**Work required:** Copy each line of the records below that contains the word "Where".

Records
>>>

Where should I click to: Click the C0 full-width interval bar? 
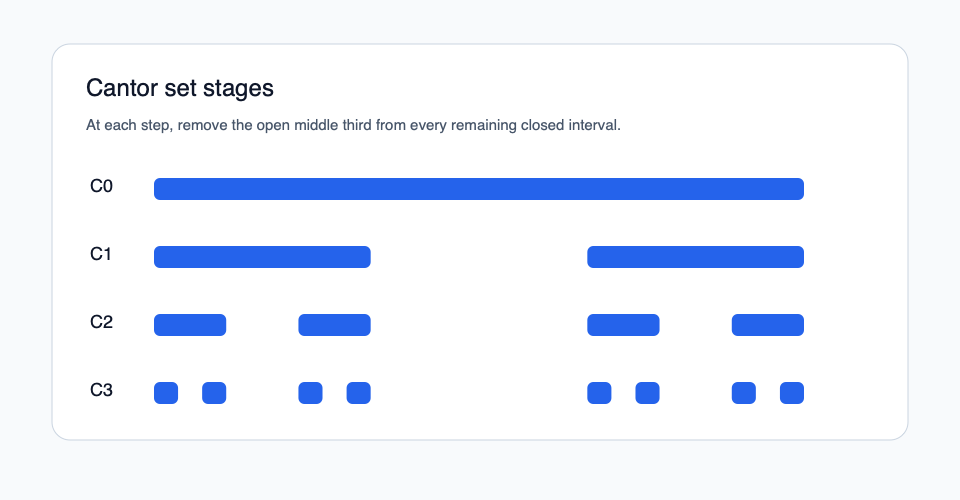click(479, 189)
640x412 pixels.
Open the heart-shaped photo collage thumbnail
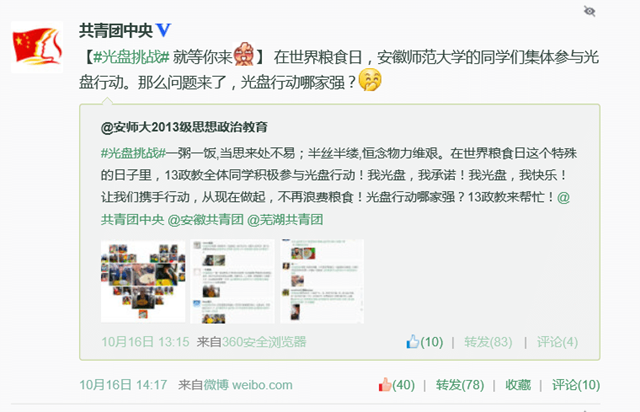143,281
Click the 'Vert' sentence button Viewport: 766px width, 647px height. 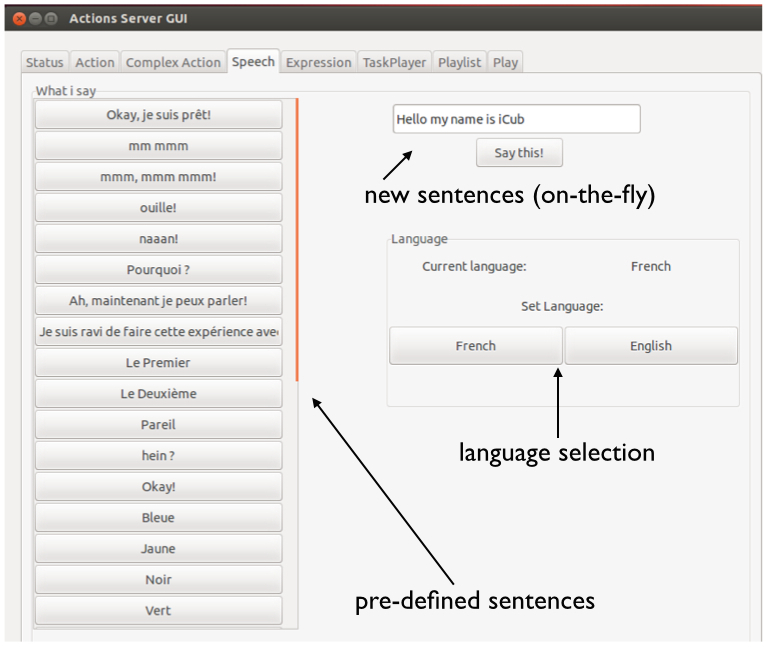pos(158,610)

<<<
>>>

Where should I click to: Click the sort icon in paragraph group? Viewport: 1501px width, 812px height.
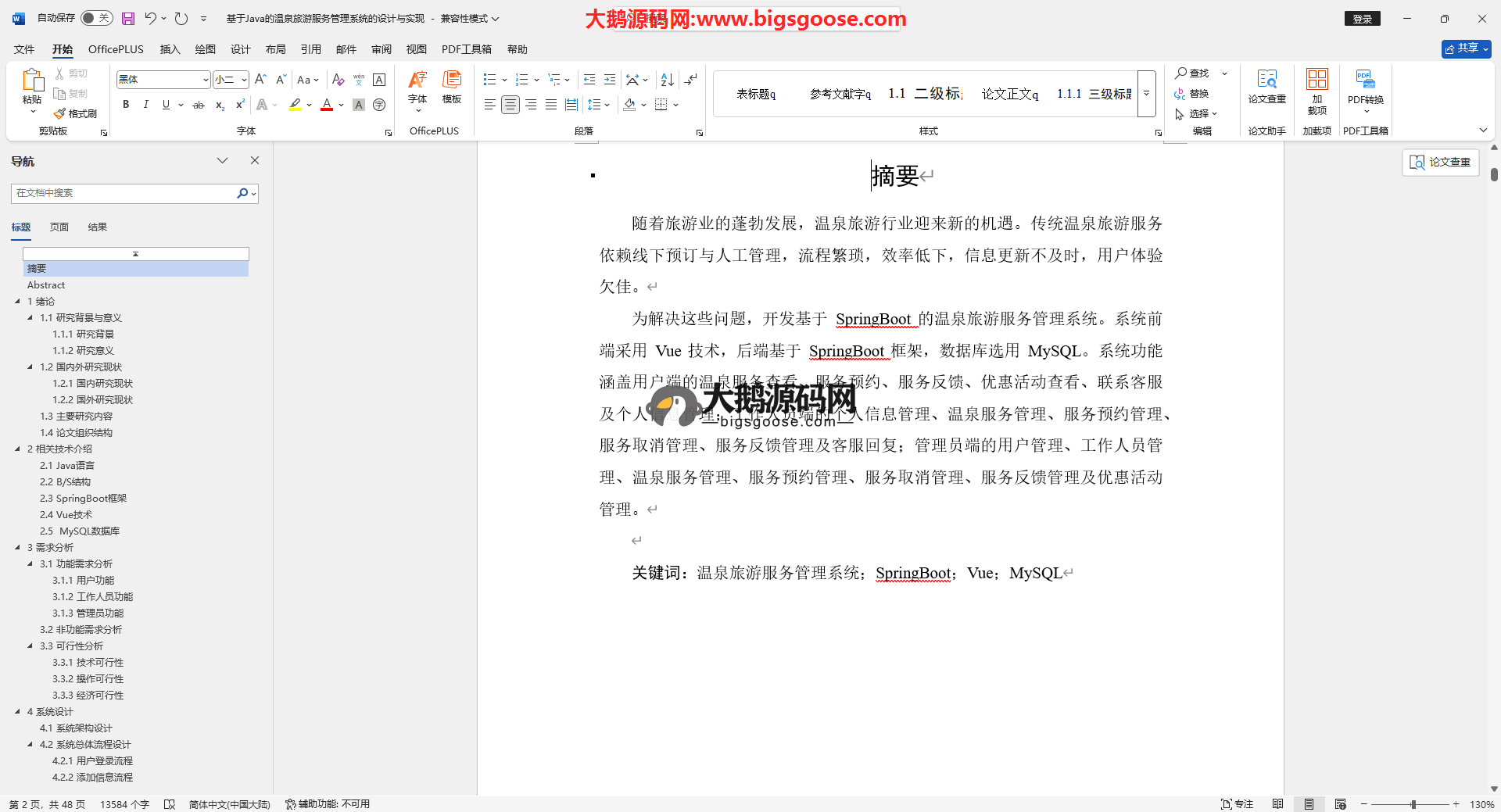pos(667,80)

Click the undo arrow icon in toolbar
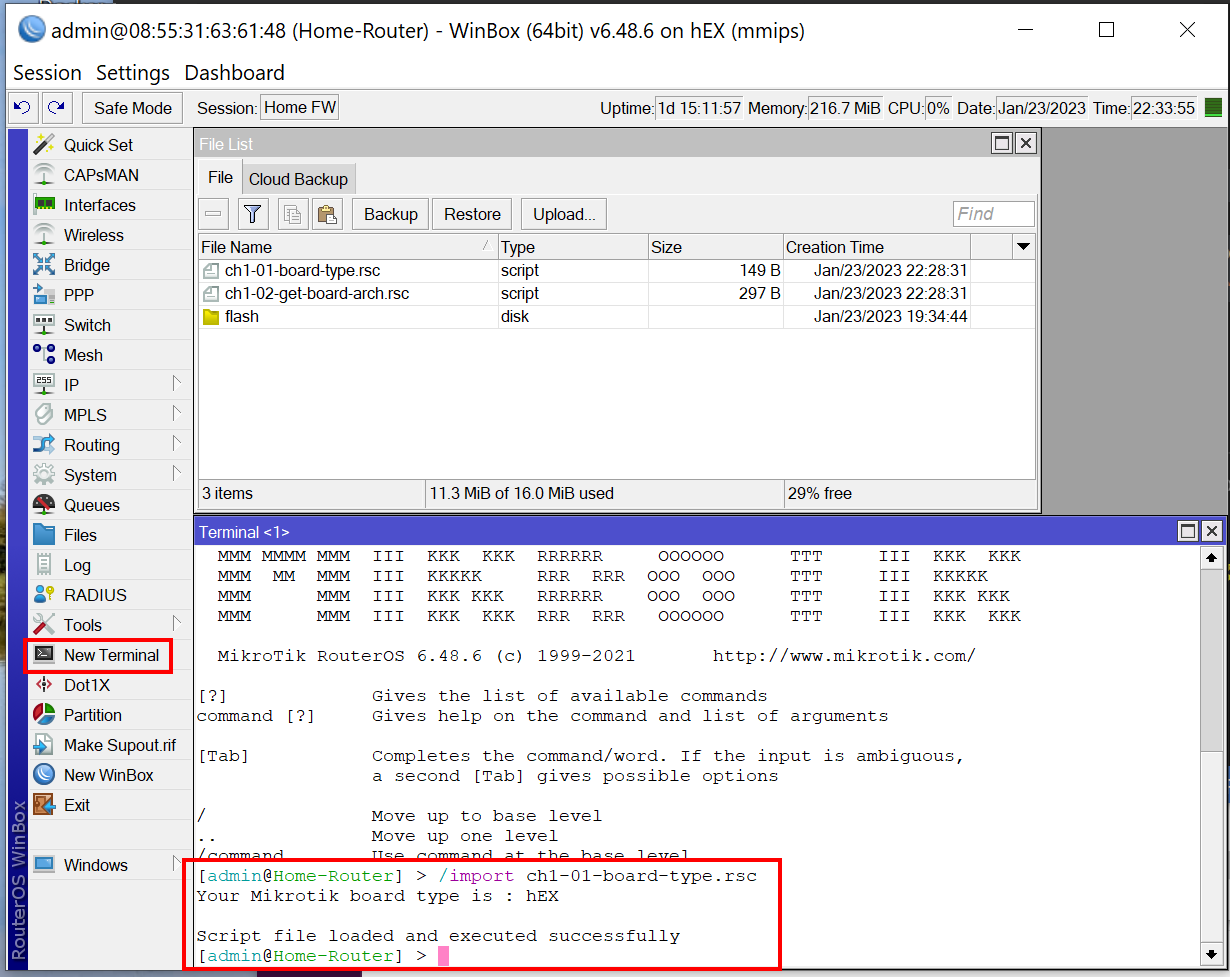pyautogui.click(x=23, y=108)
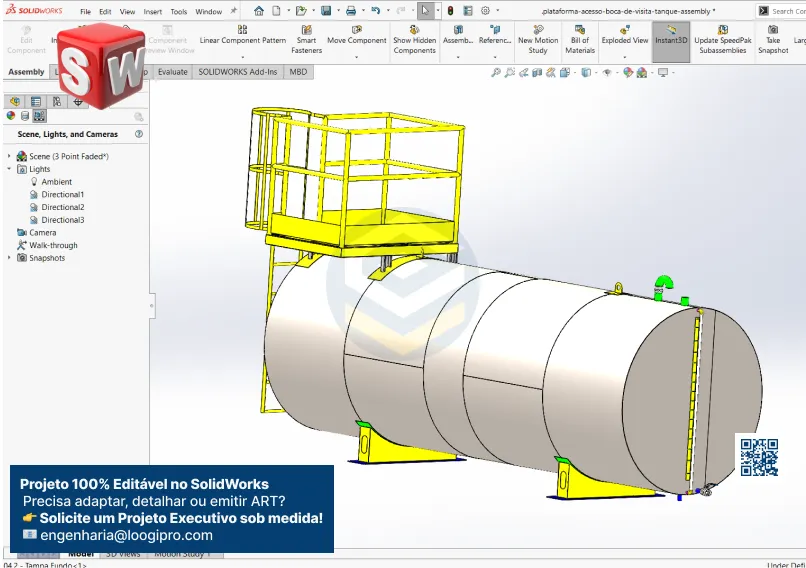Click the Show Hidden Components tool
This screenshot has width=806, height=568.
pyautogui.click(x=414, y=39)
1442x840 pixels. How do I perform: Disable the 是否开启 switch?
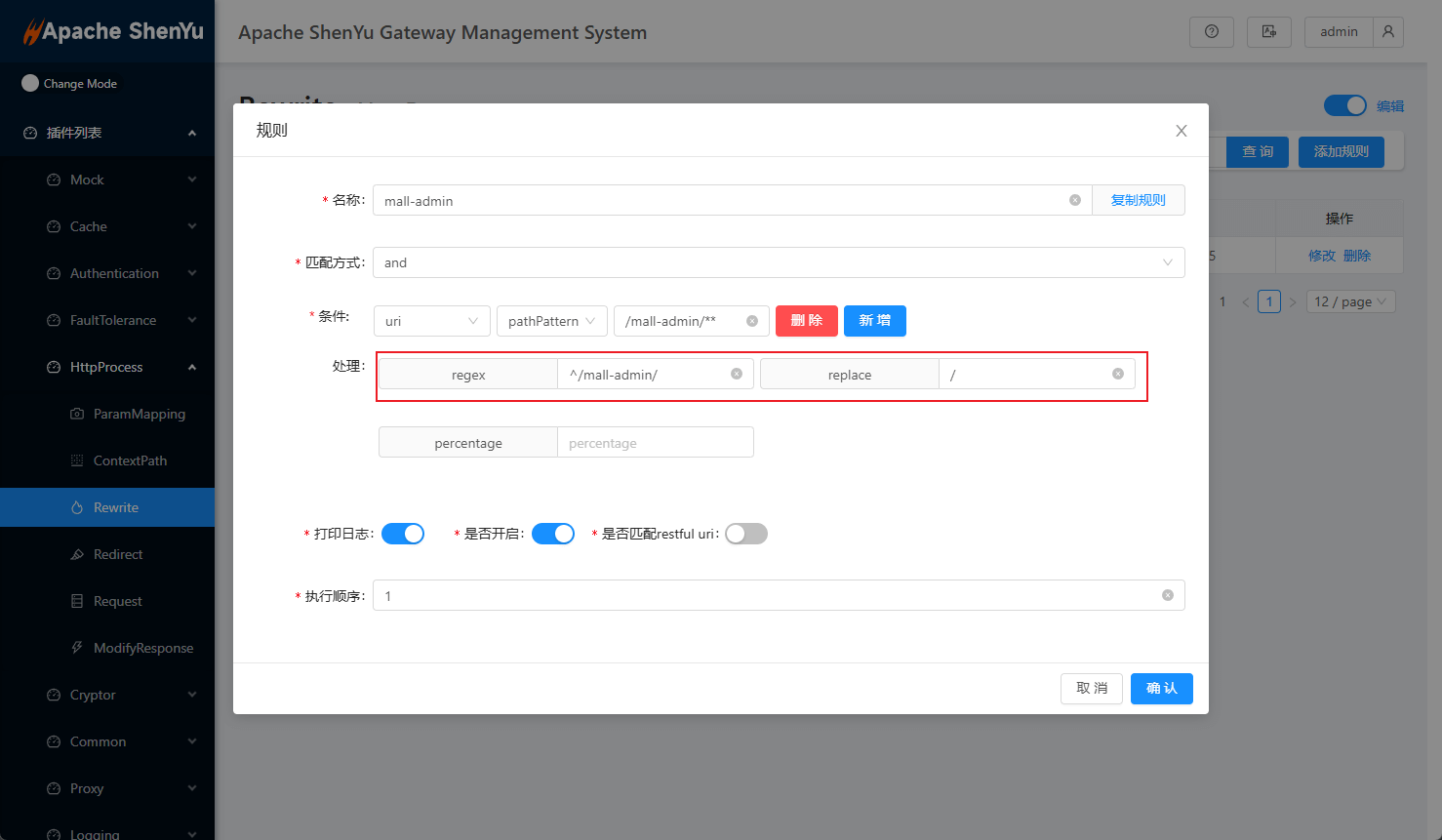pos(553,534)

<<<

**Reply to the task:**
Where should I click to: Click the C0 full-width interval bar? 
Where should I click to: Click the sort icon in paragraph group? Viewport: 1501px width, 812px height.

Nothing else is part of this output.